• _Task to complete_
Your response should contain every line from the data below that holds the string "combo".

(Collected data)
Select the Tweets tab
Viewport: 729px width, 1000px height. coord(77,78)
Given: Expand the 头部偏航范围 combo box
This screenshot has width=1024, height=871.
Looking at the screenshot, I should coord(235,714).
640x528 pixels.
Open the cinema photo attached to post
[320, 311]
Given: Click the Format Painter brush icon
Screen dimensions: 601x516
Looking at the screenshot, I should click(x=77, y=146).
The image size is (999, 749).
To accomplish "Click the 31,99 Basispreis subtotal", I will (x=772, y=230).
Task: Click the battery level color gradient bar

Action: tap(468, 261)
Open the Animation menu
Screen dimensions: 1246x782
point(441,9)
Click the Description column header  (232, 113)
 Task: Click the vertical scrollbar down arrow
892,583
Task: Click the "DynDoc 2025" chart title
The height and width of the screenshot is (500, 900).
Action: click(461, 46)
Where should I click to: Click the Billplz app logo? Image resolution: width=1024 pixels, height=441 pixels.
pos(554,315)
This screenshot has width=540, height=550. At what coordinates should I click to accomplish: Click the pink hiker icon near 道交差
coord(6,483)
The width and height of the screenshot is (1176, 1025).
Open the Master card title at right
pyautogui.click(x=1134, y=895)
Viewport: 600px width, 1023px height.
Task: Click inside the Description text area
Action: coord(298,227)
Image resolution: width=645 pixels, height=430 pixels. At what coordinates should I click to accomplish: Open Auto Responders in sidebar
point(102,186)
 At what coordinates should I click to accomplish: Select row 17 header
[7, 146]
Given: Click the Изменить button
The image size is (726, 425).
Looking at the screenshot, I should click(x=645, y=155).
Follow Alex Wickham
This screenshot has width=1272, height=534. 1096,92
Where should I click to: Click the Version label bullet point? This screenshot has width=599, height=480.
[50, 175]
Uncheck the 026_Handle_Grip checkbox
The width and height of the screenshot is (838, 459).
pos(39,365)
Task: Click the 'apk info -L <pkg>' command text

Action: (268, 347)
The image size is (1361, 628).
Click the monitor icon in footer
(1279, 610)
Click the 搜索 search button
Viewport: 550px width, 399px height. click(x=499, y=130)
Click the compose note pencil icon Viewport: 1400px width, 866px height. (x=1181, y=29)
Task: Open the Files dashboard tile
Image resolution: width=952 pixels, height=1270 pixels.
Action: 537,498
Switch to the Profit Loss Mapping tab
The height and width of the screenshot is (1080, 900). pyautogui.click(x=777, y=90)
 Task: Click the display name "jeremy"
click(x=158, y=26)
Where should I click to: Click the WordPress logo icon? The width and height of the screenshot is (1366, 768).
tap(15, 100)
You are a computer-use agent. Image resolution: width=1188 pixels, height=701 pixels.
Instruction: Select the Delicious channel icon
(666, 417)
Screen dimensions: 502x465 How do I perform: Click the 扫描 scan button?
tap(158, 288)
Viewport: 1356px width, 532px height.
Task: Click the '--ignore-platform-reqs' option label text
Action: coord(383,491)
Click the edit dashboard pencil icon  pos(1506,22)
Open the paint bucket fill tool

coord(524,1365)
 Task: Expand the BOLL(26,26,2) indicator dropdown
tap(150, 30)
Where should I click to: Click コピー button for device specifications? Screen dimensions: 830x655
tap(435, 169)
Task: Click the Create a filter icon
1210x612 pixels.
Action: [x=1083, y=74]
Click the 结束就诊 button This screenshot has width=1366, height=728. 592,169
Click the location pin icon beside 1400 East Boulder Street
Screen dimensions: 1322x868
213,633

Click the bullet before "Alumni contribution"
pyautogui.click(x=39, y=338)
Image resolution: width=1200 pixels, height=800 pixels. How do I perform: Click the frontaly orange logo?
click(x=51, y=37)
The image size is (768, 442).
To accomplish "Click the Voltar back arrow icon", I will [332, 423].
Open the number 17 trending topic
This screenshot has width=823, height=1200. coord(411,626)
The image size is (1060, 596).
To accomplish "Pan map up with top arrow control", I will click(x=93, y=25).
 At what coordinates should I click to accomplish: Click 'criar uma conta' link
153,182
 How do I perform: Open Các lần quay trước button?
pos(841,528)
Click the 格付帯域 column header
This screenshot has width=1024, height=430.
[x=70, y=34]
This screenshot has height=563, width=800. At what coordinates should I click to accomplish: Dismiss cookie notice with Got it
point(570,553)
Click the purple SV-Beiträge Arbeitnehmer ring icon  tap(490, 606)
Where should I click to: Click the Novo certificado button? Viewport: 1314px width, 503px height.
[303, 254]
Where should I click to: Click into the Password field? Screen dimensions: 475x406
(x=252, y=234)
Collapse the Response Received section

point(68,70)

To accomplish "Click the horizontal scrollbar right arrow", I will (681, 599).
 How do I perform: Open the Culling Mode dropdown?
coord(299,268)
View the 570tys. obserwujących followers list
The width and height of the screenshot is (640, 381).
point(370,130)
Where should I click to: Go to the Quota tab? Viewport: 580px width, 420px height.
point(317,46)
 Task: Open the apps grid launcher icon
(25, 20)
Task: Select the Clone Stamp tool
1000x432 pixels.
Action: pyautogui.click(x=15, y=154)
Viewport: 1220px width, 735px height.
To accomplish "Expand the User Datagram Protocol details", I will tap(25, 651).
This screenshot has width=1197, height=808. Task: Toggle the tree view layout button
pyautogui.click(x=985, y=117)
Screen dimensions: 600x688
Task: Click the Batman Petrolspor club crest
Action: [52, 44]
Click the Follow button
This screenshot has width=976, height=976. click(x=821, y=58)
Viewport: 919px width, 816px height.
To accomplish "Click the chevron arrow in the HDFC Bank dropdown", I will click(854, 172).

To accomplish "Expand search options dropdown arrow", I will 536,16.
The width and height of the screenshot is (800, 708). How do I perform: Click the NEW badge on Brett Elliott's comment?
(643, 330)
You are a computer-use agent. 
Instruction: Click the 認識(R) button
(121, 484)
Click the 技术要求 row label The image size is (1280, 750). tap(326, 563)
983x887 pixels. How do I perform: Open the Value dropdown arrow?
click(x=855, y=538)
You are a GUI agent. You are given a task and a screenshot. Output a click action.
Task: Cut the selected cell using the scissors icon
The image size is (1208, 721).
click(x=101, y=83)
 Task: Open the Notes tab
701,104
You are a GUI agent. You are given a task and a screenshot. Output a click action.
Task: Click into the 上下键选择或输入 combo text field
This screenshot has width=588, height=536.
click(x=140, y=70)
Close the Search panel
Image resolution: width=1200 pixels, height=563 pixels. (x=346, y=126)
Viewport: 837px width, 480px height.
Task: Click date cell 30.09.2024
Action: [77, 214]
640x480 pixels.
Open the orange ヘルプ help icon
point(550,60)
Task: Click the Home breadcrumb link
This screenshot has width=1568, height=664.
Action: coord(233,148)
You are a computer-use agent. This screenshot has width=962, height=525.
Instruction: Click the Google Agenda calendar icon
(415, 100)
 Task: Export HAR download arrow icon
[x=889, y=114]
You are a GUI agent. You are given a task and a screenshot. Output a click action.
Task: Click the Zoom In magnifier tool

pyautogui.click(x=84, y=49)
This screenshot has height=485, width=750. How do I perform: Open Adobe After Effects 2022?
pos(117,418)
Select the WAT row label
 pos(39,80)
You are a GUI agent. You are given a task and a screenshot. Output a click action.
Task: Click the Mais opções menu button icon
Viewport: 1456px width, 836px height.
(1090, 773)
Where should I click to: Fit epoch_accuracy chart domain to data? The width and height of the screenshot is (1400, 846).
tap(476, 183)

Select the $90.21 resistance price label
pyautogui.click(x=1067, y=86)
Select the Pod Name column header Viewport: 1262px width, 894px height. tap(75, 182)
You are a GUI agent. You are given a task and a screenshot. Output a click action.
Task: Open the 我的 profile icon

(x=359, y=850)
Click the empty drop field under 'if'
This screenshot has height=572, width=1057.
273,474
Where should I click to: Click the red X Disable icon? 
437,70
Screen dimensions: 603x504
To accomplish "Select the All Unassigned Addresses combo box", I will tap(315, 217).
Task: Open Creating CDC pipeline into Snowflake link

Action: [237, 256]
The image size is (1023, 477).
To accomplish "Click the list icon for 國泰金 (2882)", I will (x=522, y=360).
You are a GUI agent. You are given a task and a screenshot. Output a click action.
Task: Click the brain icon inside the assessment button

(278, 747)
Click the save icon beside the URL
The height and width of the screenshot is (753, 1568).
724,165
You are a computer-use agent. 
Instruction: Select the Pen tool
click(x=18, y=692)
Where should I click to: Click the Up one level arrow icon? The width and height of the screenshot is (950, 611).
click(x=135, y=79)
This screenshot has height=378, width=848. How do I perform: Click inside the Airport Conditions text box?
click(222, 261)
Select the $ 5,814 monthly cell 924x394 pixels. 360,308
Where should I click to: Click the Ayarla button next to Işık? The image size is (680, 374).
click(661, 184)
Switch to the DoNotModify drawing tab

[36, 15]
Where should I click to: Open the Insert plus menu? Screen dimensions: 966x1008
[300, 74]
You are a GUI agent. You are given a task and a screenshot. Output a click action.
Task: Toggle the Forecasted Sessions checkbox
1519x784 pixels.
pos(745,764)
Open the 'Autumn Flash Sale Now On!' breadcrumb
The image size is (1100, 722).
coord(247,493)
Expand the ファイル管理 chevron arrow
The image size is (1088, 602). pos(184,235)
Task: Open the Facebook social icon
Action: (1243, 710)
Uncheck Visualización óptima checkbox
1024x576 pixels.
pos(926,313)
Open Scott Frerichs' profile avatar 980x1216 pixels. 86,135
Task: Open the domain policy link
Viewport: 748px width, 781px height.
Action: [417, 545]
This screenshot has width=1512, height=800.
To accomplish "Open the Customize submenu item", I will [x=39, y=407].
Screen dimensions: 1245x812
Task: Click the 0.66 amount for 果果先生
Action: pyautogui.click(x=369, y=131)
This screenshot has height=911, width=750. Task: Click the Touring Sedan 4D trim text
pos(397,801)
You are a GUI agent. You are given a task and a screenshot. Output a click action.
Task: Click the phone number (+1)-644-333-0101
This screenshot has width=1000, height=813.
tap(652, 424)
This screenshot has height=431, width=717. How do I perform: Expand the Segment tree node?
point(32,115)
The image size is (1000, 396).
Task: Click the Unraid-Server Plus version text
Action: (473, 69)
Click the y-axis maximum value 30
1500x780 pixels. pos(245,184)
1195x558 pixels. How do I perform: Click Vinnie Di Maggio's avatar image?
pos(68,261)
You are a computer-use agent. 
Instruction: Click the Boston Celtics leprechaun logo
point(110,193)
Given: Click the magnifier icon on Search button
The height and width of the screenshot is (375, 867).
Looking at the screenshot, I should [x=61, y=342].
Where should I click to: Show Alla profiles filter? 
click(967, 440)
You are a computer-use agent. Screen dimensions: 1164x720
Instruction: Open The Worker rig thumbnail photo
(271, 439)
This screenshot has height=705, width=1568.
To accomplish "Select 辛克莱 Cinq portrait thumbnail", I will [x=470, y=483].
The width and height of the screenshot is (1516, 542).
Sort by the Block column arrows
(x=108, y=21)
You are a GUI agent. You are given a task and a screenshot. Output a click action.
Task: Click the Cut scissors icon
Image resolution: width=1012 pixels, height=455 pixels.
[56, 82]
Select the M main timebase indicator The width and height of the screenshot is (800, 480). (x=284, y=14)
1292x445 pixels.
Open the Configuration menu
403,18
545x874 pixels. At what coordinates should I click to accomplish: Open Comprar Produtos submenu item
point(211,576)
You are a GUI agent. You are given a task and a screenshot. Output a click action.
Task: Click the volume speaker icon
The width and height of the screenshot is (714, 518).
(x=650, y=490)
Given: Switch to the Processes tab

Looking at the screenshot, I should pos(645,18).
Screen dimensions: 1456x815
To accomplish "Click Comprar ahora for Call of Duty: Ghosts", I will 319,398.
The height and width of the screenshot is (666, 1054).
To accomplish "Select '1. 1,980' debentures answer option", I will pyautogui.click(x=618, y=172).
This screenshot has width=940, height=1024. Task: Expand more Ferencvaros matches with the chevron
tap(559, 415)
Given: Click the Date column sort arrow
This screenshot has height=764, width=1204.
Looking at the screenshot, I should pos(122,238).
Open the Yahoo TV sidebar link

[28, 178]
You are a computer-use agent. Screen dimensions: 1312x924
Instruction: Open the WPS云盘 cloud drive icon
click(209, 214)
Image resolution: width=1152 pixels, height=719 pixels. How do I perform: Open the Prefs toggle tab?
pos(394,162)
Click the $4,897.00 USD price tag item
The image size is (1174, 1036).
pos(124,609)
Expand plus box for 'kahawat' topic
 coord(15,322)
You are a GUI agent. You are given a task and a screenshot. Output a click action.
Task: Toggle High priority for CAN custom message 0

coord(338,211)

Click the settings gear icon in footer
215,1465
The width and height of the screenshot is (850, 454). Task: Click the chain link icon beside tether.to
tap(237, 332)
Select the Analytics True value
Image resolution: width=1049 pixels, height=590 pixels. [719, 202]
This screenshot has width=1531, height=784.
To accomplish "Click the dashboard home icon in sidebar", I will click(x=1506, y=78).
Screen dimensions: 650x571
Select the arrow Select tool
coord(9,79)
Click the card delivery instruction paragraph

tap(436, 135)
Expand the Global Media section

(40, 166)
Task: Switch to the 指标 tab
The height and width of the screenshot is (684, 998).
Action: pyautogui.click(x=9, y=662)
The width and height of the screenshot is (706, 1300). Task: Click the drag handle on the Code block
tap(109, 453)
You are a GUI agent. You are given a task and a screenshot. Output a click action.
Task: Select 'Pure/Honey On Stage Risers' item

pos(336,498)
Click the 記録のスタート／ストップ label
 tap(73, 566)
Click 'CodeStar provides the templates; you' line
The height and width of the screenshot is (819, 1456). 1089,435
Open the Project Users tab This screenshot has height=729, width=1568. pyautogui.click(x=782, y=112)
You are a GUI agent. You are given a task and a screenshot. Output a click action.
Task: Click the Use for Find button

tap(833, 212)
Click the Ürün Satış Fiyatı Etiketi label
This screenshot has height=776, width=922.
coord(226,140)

• _Response area_
Given: Expand the 头部偏航范围 combo box
Task: Click into the 上下键选择或输入 combo text field
To accomplish "Select the All Unassigned Addresses combo box", I will tap(315, 217).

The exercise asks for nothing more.